WHAT THIS TASK INVOLVES
Print the entries in full, word for word, but not the pictures.

LISTED ENTRIES

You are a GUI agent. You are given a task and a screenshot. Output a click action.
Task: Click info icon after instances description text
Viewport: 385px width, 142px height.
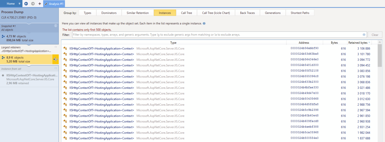click(204, 24)
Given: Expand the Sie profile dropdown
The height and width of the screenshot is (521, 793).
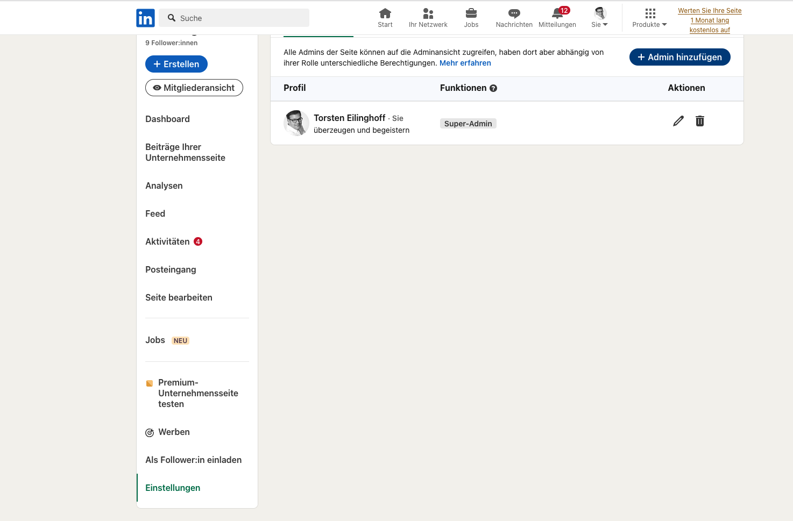Looking at the screenshot, I should tap(599, 18).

SOLUTION
You are a GUI agent. You are given a task and a screenshot. Output a click action.
Task: Click info icon after instances description text
Viewport: 385px width, 142px height.
click(204, 24)
Given: Expand the Sie profile dropdown
The height and width of the screenshot is (521, 793).
Looking at the screenshot, I should tap(599, 18).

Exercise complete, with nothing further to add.